Mahasiswa Lamongan – Universitas Islam Darul Ulum (Unisda) Lamongan resmi berkomitmen mendirikan Pusat Studi Pelindungan Pekerja Migran sebagai upaya memperkuat perlindungan bagi pekerja migran Indonesia. Hal ini diumumkan dalam forum diskusi bersama Kementerian Perlindungan Pekerja Migran Indonesia (P2MI) yang digelar pada Selasa (27/05/2025).
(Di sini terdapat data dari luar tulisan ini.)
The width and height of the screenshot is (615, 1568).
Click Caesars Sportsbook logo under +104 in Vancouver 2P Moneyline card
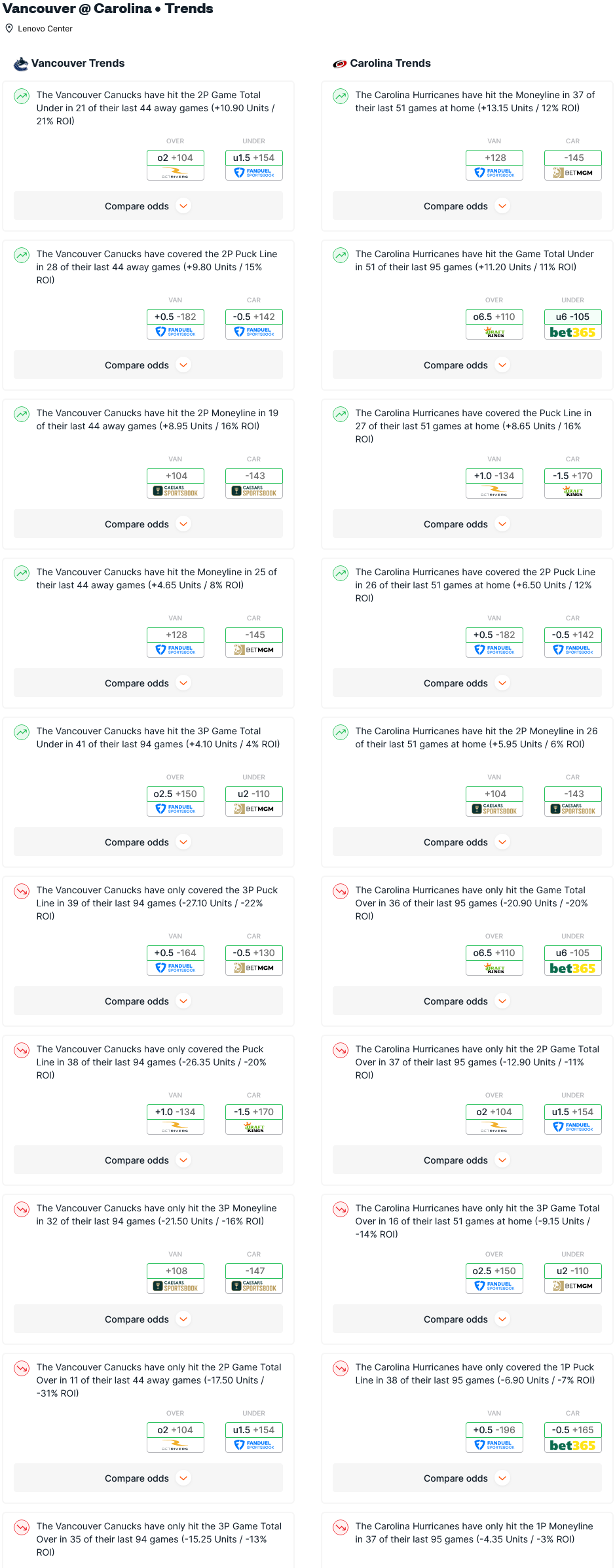pyautogui.click(x=176, y=491)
Guru Besar Ilmu Hukum Unisda, Prof. M. Afif Hasbullah, menyatakan bahwa pelindungan pekerja migran tak bisa hanya berhenti di tataran kebijakan dan birokrasi. Menurutnya, kampus harus hadir lewat pendekatan akademik yang kritis dan berbasis keadilan sosial.
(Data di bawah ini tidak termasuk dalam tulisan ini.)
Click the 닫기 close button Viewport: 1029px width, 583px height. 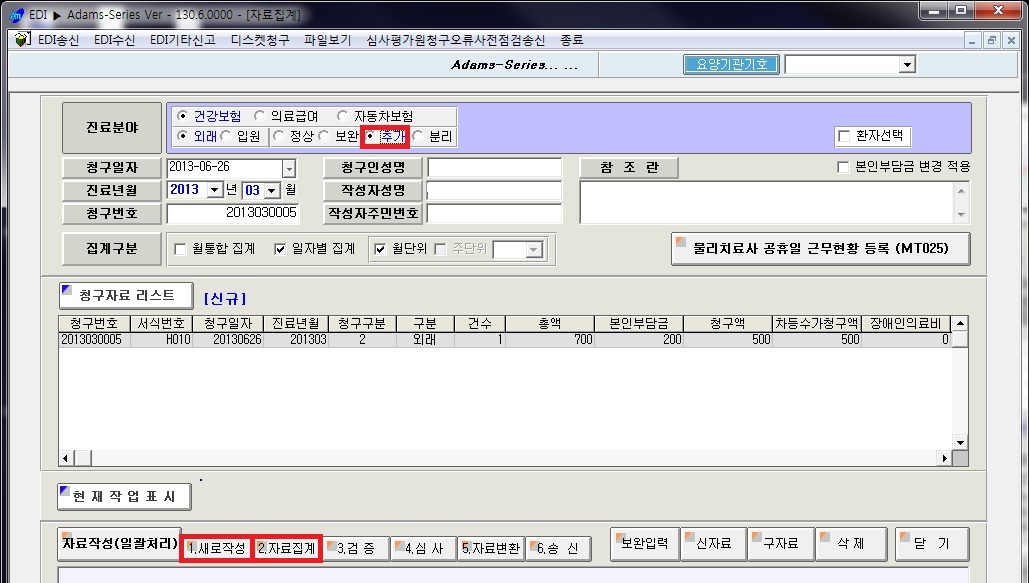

Karena itu, Unisda siap membentuk pusat studi yang akan fokus pada riset, penguatan literasi hukum, pendampingan pekerja migran, serta pengembangan kurikulum khusus pelindungan migran.
“Perguruan tinggi khususnya dengan kapasitas akademik yang kami miliki dapat menjadi bagian penggerak bagi pelindungan yang lebih berkeadilan,” ujar Afif.
Sebelumnya, Staf Ahli P2MI Prof. Moh. Chotib menegaskan pentingnya peran perguruan tinggi dalam mendukung pelindungan pekerja migran Indonesia. Peran tersebut mencakupi sisi akademis, teknis, dan hukum.
Ia menyebut bahwa Kementerian P2MI memiliki mandat memberikan pelindungan menyeluruh bagi pekerja migran, mulai dari sebelum keberangkatan hingga kembali ke tanah air.
“Perguruan tinggi memiliki peran strategis dalam mendukung pelindungan pekerja migran Indonesia, baik dari sisi akademis, teknis, maupun hukum,” kata Chotib.
Prof. Chotib juga mengapresiasi langkah Unisda yang bersedia menjadi mitra aktif melalui pendirian pusat studi ini. Ia berharap kolaborasi ini dapat memperkuat literasi hukum, pelatihan keterampilan, serta penyediaan data dan riset yang relevan bagi pelindungan pekerja migran.
“Sinergi dengan perguruan tinggi menjadi sangat penting. Kami mengajak Unisda untuk menjadi mitra aktif dalam misi ini,” tandasnya.
Dengan berdirinya pusat studi ini, diharapkan Unisda dapat menjadi salah satu pendorong pelindungan pekerja migran yang lebih sistematis dan berkeadilan di Indonesia.